### Text passage
-=-=-=-=-

Essentially, the file would be broken up via lines, and then the input thing would have to split up the taken String at the colon and "know" the format is URL:client class: name. It's messy, but should Multisearch need to be extended, we could always add additional colon sections, with the knowledge that the files would still be backwards compatible, since the StringTokenizer would only iterate through the first three sections in the older version.

Not wanting to use a string separated by colons, I've decided to continue making my own RecordReader, based off of one of the source-code provided ones, which can be viewed as a class file here. I have the basic read-in functions done, which produce a ServiceWritable object (yay!) so far.

My major concern is debugging, as I cannot test each entity alone to see if it functions properly. I'm mimicing the code from Hadoop as much as possible, trying to make sure it will function as Hadoop needs it to. I'll be doing some work over the weekend and later tonight with this, although I am concerned that the debugging will be quite painful.

Thursday, 10 July
The coding is going much more smoothly since I reviewed a lot of the text last night, and my code notes are being updated to reflect the change (IdentityReducer). However, I've joined the Hadoop Core Mailing Lists to see if I can get more information about using a MergeReducer that would produce 1 and only 1 output each time, regardless of how many mappers are brought together.

My name is Kylie McCormick, and I'm currently working on creating a distributed information retrieval package with Hadoop based on my previous work with other middlewares like OGSA-DAI. I've been developing a design that works with the structures of the other systems I have put together for distributed IR.

Essentially, each service (search) returns a ResultSet, which is then merged into a single FinalSet object as soon as it is returned to the main program. Merging a ResultSet generally entails rescoring the documents and putting them in the same OrderedList as documents from other services that have also been rescored.

I have re-designed this so at the Map phase a service is invoked and the ResultSet is collected by the OutputCollector. In the Reduce phase, I hoped to merge all the results together. Is it possible to have reduce produce one (and only one) object output?

I'm hoping this will be enough for a strong answer. What I realized I could also do is create my own Reduce function that rescores the documents and outputs ResultSets with these new scores, and then merge together the documents into a finalset. But, if Hadoop can handle all of it, I want to go for that.

I did get a reply to the above e-mail: "If you tell Hadoop to use a single reducer, it should produce a single file of output." I've asked if this means one object, or the file is the same, which can make a huge difference! But I will continue working with the code with the IdentityReducer for now, and see if I can get something running at least.

-=-=-=-=-

### Data rows
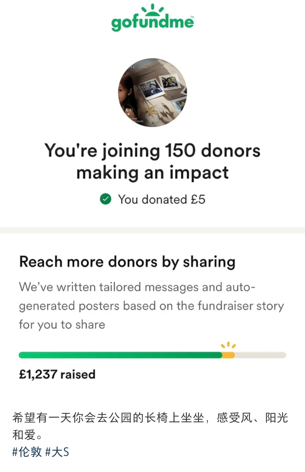Click the grey unfilled end of the progress bar
Screen dimensions: 305x472
(261, 355)
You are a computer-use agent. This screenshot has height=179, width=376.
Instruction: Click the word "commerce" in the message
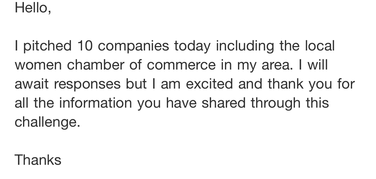181,65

-=-=-=-=-

### Exercise aim
Decide whether each statement agrees with the Hadoop text, answering yes or no and quoting the words from the text that settle it: (a) The writer chose to use a string separated by colons. (b) The basic read-in functions produce a ServiceWritable object. (c) The e-mail reply said a single reducer should produce a single file of output. The listing is not needed for this work.

### Answer to this exercise
(a) No: "Not wanting to use a string separated by colons, I've decided to continue making my own RecordReader"
(b) Yes: "I have the basic read-in functions done, which produce a ServiceWritable object"
(c) Yes: "If you tell Hadoop to use a single reducer, it should produce a single file of output."